Dabei hatte es alles so hoffnungsfroh angefangen, damals in Wien. Eine Zeitung schwärmt 1910 über den Jungen aus Österreich-Ungarn: «Der junge Techniker verspricht ein berühmter Mann zu werden.» Der «Seppl» gerufene Bub, abgebildet im modischen Matrosenanzug, hat eine Schutzvorrichtung für Wiens elektrische Strassenbahnen entwickelt. Das Patent wird ihm erteilt. Ganz ist zwölf Jahre alt!

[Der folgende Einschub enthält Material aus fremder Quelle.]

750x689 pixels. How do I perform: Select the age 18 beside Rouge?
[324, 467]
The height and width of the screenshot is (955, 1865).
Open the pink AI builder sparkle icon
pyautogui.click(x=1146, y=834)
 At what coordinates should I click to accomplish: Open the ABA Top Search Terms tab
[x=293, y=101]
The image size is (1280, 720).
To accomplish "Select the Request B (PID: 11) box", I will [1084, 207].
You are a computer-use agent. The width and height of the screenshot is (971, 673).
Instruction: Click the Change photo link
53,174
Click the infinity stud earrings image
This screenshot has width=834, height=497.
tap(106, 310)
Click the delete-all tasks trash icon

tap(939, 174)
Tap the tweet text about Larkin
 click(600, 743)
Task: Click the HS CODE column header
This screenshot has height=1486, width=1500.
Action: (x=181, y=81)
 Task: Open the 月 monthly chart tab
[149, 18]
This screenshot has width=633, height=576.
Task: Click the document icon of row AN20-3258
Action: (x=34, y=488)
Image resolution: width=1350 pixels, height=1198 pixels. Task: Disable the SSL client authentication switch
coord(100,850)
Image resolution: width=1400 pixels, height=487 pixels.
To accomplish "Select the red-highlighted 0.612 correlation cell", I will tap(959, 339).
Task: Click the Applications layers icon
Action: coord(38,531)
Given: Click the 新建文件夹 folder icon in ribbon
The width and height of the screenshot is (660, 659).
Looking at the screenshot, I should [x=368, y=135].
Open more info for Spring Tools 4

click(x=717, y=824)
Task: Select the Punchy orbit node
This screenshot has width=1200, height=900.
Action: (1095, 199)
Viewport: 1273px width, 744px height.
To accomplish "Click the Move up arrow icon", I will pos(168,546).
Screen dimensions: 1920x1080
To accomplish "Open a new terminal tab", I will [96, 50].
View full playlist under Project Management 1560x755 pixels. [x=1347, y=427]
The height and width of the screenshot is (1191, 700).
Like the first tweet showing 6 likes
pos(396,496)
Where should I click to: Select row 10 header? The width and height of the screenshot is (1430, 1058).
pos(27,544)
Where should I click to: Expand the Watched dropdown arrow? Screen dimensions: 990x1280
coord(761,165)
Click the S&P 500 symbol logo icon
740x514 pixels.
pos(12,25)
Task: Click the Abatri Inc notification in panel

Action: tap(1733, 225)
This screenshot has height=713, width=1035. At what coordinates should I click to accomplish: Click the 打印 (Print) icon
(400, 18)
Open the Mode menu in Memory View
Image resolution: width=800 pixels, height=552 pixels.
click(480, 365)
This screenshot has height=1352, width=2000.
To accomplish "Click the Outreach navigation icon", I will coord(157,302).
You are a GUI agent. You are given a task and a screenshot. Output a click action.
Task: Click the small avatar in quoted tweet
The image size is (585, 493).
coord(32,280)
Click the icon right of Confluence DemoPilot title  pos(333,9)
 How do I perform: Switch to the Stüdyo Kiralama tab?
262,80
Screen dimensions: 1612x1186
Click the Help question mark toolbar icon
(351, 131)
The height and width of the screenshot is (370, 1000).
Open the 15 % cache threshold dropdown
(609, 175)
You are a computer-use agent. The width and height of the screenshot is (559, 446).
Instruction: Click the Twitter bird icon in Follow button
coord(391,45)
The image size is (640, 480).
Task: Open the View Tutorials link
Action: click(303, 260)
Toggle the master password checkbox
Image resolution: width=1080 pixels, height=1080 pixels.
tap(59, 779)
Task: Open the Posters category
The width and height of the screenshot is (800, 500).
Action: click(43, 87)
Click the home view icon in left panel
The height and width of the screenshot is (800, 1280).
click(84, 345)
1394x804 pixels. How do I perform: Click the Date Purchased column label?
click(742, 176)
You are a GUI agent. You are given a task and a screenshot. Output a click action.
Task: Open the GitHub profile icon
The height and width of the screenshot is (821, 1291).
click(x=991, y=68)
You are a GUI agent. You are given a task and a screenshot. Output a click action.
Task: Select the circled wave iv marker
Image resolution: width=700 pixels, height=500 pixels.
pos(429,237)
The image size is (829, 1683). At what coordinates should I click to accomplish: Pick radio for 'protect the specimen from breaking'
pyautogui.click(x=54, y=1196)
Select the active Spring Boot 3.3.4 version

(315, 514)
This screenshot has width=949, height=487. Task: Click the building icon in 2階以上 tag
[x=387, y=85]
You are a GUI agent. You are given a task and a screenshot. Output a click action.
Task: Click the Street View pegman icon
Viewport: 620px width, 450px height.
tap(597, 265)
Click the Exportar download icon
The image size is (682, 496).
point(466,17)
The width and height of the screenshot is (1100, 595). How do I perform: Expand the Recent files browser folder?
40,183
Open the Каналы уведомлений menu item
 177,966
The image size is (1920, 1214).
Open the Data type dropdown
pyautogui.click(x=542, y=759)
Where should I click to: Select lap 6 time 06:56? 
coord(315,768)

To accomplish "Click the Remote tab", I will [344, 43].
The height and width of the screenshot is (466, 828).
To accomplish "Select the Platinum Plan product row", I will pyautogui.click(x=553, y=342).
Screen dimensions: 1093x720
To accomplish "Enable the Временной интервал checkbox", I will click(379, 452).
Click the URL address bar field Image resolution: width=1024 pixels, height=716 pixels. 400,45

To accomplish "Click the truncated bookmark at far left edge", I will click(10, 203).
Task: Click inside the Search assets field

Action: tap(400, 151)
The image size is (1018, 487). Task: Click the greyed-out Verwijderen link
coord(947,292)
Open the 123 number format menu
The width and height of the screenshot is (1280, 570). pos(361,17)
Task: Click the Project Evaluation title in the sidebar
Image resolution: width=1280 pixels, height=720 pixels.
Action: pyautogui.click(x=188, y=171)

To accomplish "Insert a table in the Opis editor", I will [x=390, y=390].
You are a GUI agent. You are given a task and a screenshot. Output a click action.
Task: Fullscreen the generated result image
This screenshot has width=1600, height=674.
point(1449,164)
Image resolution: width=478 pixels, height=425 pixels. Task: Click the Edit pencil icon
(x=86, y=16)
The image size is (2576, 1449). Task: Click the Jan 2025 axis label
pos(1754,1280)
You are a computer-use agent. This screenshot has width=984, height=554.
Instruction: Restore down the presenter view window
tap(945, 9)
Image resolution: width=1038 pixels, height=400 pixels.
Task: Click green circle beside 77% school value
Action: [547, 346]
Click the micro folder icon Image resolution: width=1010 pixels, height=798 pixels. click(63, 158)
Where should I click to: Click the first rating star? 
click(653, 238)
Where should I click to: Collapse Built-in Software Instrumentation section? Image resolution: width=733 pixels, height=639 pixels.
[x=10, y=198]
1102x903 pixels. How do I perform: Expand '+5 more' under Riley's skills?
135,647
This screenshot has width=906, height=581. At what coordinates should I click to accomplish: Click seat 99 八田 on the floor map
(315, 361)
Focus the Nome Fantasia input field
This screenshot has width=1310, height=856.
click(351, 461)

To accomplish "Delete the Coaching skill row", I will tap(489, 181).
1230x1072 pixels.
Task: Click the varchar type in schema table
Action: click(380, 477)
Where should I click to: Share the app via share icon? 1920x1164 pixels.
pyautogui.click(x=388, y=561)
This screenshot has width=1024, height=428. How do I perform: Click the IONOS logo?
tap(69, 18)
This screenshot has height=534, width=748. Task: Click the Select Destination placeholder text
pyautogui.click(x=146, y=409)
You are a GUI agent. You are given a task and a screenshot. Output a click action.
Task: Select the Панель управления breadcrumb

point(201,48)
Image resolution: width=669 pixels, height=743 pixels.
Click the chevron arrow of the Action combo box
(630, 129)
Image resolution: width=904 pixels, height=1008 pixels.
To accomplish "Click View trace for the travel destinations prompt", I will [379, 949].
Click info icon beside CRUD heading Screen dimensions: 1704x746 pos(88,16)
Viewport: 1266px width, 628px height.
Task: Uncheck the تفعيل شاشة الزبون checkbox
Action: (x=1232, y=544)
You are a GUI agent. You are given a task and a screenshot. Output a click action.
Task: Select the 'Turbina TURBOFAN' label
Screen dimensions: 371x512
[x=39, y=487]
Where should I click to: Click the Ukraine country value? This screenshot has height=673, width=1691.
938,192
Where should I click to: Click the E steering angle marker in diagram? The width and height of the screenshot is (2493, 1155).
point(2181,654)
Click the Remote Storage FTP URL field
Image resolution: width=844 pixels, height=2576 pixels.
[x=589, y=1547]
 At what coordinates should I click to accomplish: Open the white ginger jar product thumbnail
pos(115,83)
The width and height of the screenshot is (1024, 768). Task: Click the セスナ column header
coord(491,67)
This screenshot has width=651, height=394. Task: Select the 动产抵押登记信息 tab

Vom Ingenieur zum Visionär
Aus «Seppl» wird Josef Ganz. Er studiert, wird in Frankfurt (D) Chefredaktor der «Motor-Kritik». Bei Autotests moniert er, die deutschen Autobauer könnten weder günstige Massenmobile à la Ford T noch fortschrittliches Design. Also entwirft er 1923 den «Ganz-Klein-Wagen» mit rundlicher Karosserie. Später noch mit Zentralrohr-Rahmen, Pendelachsen und Heckmotor weiterentwickelt, macht er Ganz zum gefragten Visionär. 1930 entsteht der Prototyp Ardie-Ganz und 1931 ein Zweisitzer. Den nennt er der Form wegen bereits «Maikäfer». Ganz patentiert, konstruiert für so grosse Marken wie Adler, BMW oder Mercedes. Standard aus Ludwigsburg (D) sagt Ja zu Ganz' Ideen und bewirbt den neuen Kleinwagen Superior von Ganz als «deutschen Volkswagen». Ein Volkswagen – einer für alle.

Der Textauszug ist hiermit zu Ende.